Conceptually, I really like the idea of gradelessness. In practical terms, though, it's a bit of a mixed bag--and the difference seems to be entirely one of buy-in: students that are already invested in the broader goals of education are cheerfully engaged with the new directions and activities of the gradeless classroom. Students that were not particularly invested are sometimes floundering.
I am in a pretty ideal position for doing field observation on this dichotomy. I currently teach a highly-motivated and mostly university-bound 3U English class, a significantly less-motivated and mostly trades and college bound 4C English class, and--to complete the split--a stacked 4U/C Writers' Craft class: a little bit of everything.
The 3U class mostly loves this.
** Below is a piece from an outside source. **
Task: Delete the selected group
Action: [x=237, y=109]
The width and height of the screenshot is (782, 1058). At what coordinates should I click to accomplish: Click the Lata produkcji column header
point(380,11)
They are embracing the opportunities to revise, to teach themselves and each other, to choose texts and topics that are of personal interest. And they are learning. We have done less "work," but we have done it more intensively and more focused on particular individual needs, and it is already paying off. My 3U class, like most 3U classes I've ever taught, was generally a productive and engaged roomful of people helping each other get better at the task at hand.
The 4C class, on the other hand, is for the most part languishing. They're nice people, don't get me wrong, but there is not a strong built-in culture of self-improvement in this room--at least, not as regards English skills. Around a third of the class has directly told me that they just "want a 51% and to get the hell out of high school," and they are playing this class the same way they have played every other boring high school course they've ever taken--look for the quickest, easiest way to meet the minimum requirements, then stop.
Trouble is, this class is different, and the expectations are different, and what they're doing is not likely to result in a passing evaluation at midterm. The change has been too dramatic for some of them, and others simply do not take me seriously--the only part of the talk about what a gradeless classroom looks like that has sunk in is the half-misunderstood notion that they "get to give themselves their own grade."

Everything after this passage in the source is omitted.